WHAT IS BEING ASKED =>
Copy every line from the records that holds the word "checkbox".

STUDY MATERIAL Start Marker

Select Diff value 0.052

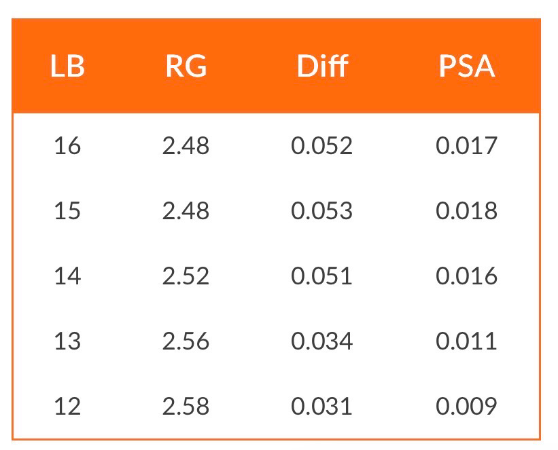tap(321, 146)
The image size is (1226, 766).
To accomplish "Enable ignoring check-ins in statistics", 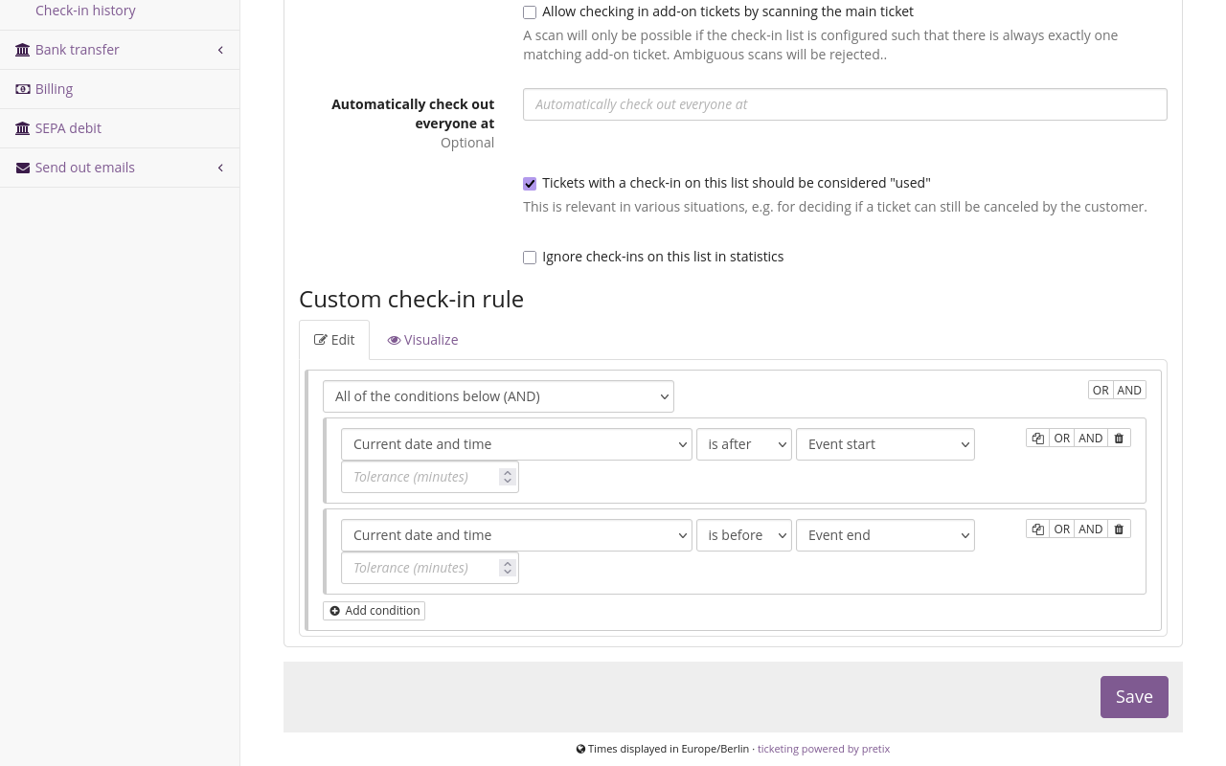I will 530,257.
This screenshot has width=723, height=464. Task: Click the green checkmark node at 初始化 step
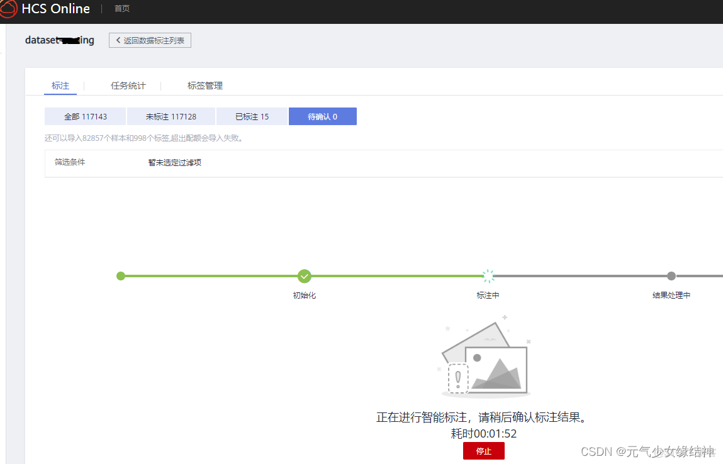305,276
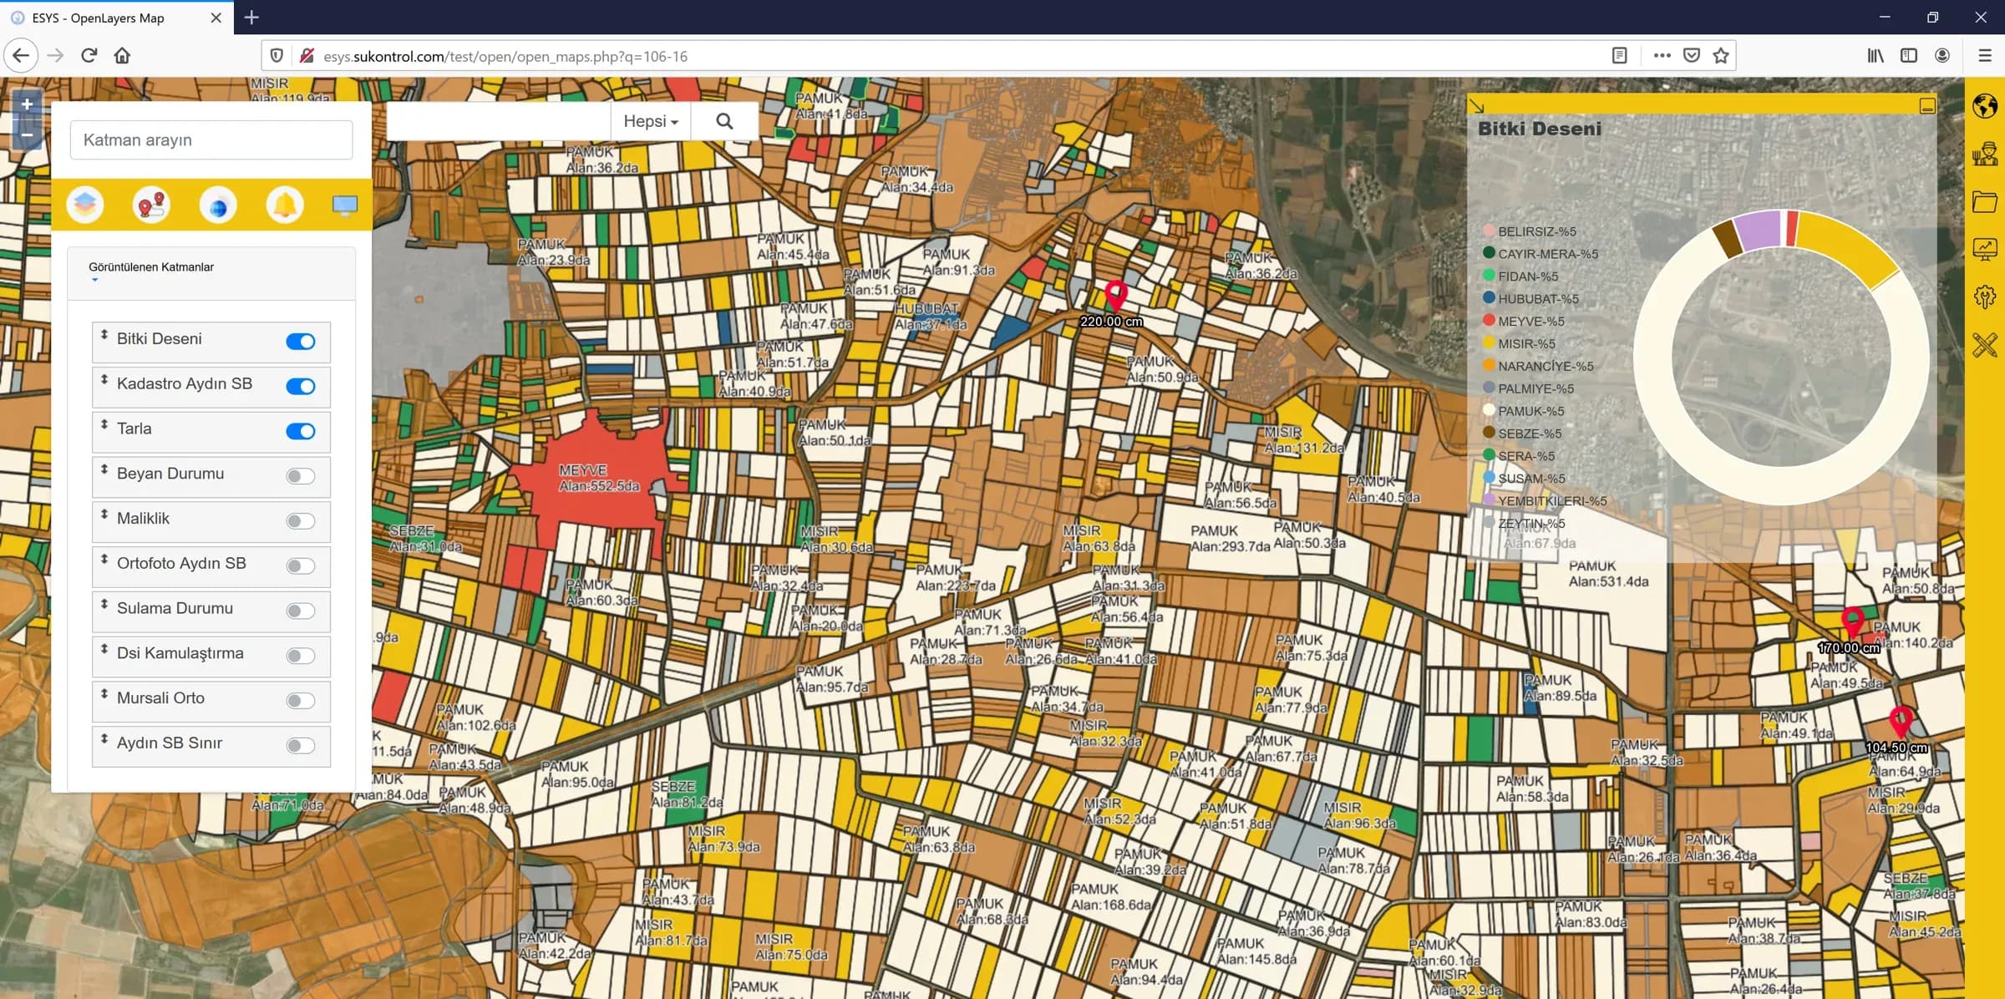Open the chart monitor icon in sidebar

[x=1985, y=249]
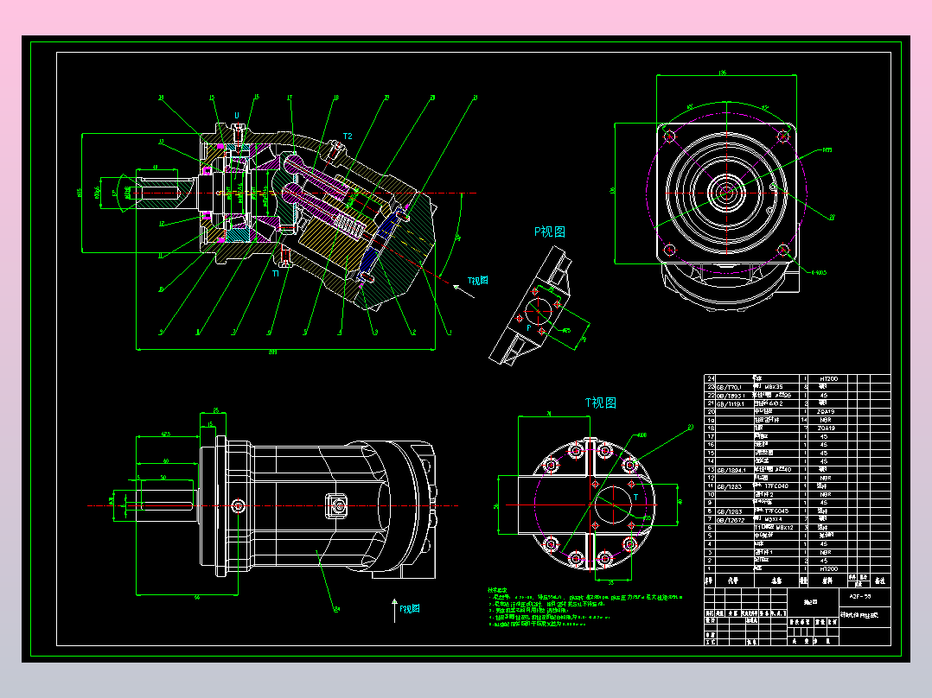
Task: Toggle the red centerline cross in P view
Action: pyautogui.click(x=538, y=311)
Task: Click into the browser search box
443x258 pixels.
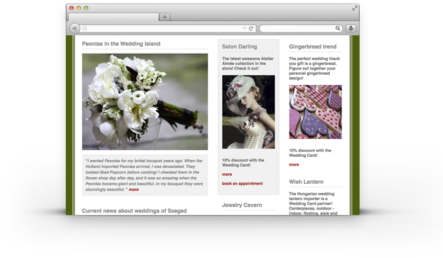Action: [x=297, y=28]
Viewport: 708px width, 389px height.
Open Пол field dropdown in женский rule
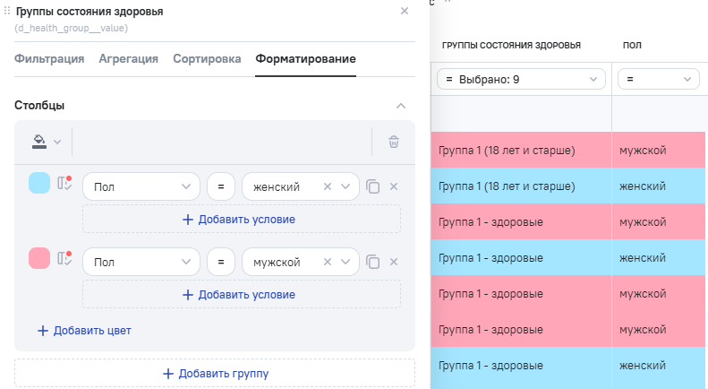click(141, 187)
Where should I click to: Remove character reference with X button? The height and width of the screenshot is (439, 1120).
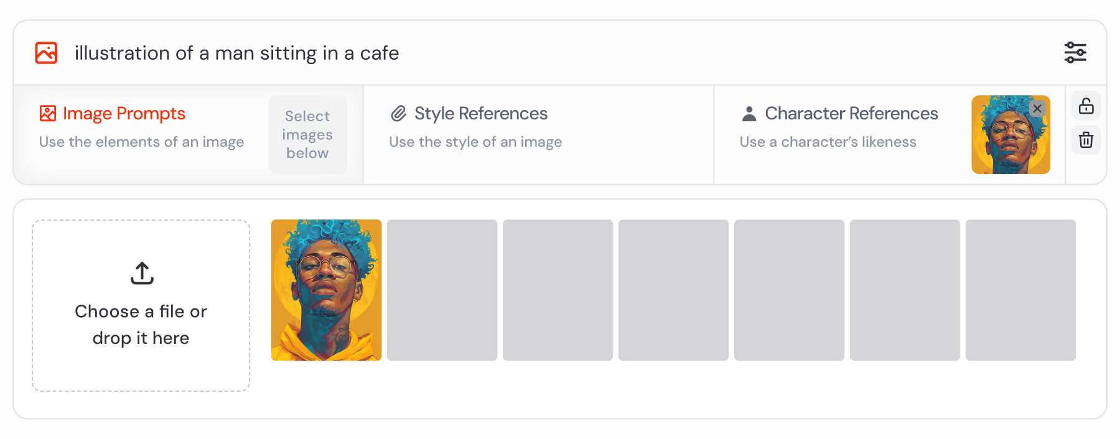point(1037,108)
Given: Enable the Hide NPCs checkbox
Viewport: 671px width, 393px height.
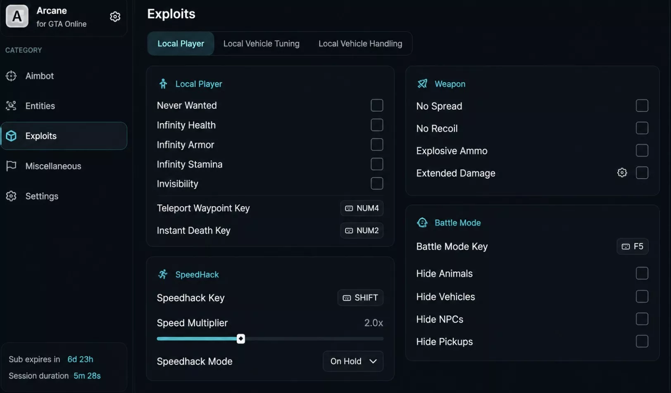Looking at the screenshot, I should coord(642,319).
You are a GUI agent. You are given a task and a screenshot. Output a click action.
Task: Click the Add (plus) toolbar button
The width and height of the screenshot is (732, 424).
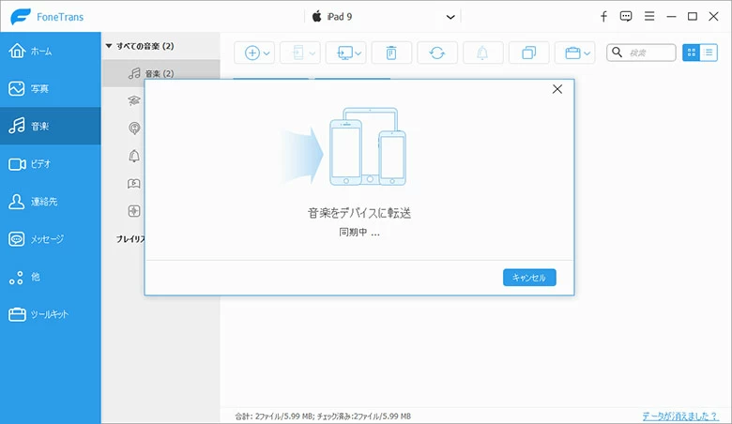coord(252,53)
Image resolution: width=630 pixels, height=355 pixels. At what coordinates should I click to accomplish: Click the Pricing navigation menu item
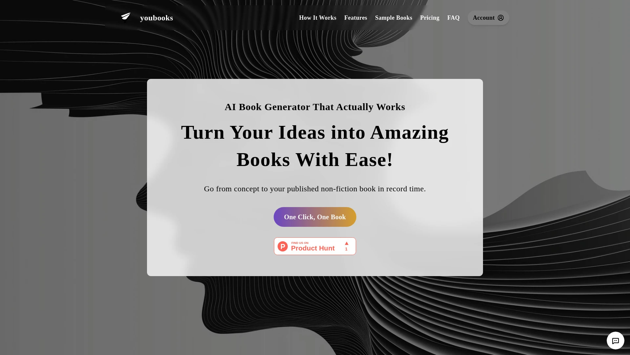(x=430, y=18)
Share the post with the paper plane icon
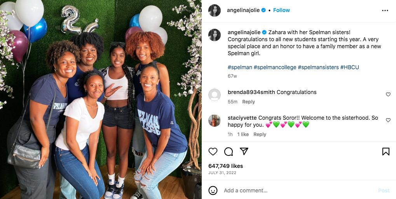The height and width of the screenshot is (199, 396). click(x=244, y=152)
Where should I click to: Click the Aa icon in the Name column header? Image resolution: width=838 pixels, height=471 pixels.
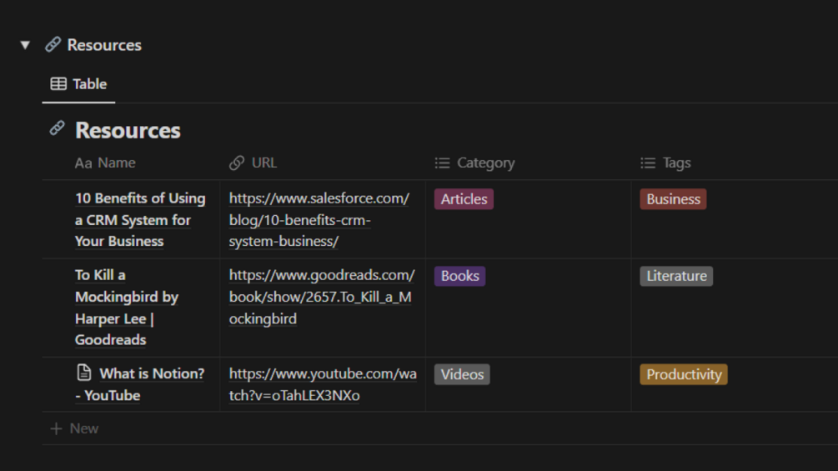83,163
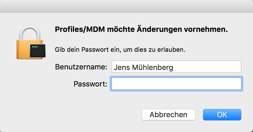Click "Änderungen" in the bold heading
The width and height of the screenshot is (253, 132).
pyautogui.click(x=155, y=30)
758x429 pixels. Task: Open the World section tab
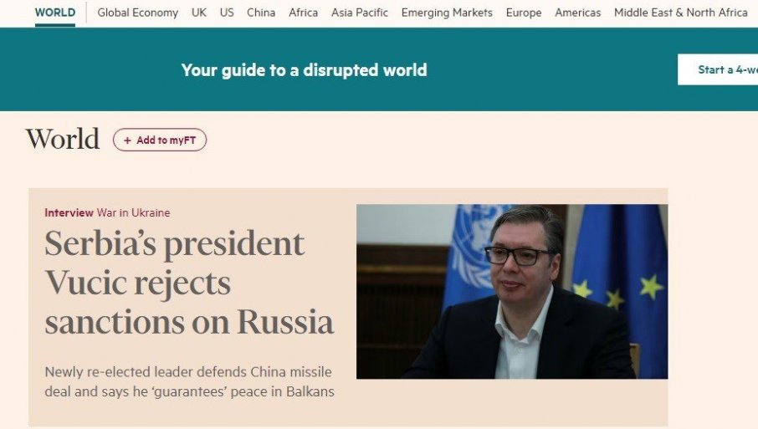tap(55, 13)
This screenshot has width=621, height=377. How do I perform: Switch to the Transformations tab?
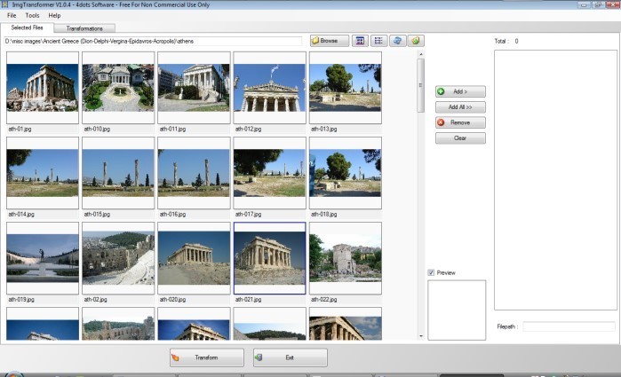[84, 28]
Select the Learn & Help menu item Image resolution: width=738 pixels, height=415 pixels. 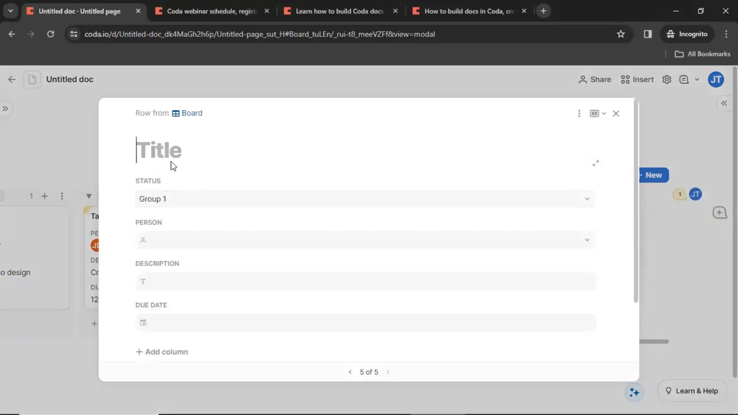click(x=691, y=390)
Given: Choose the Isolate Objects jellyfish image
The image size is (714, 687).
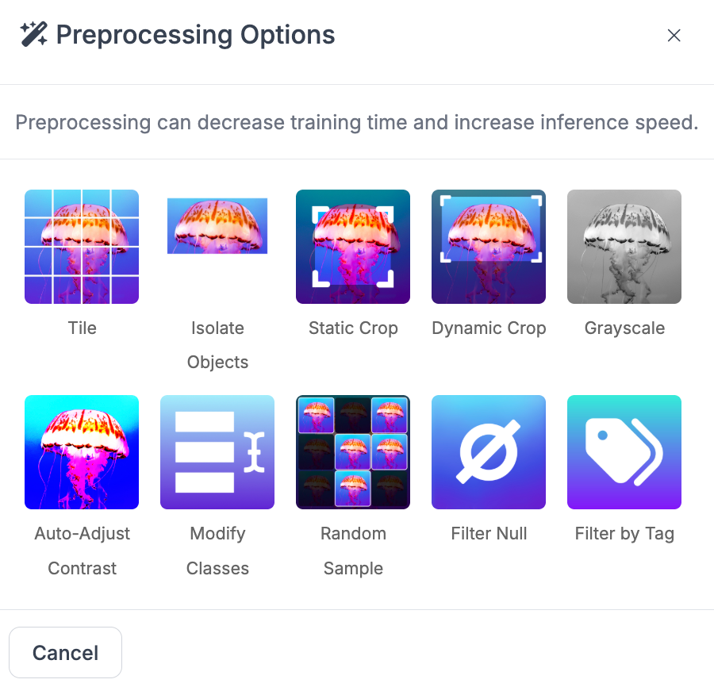Looking at the screenshot, I should tap(217, 226).
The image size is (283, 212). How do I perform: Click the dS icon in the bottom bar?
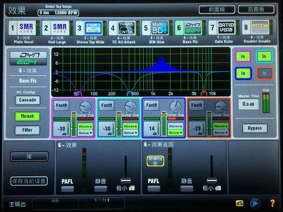239,203
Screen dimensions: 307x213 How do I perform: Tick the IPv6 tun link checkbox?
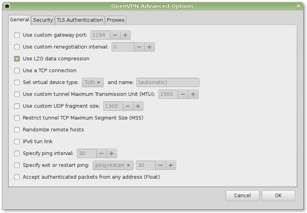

STUDY MATERIAL End Marker

ANSWER TO THIS EXERCISE =>
Given: Enable the Hide NPCs checkbox
Screen dimensions: 307x213 How do I perform: Tick the IPv6 tun link checkbox?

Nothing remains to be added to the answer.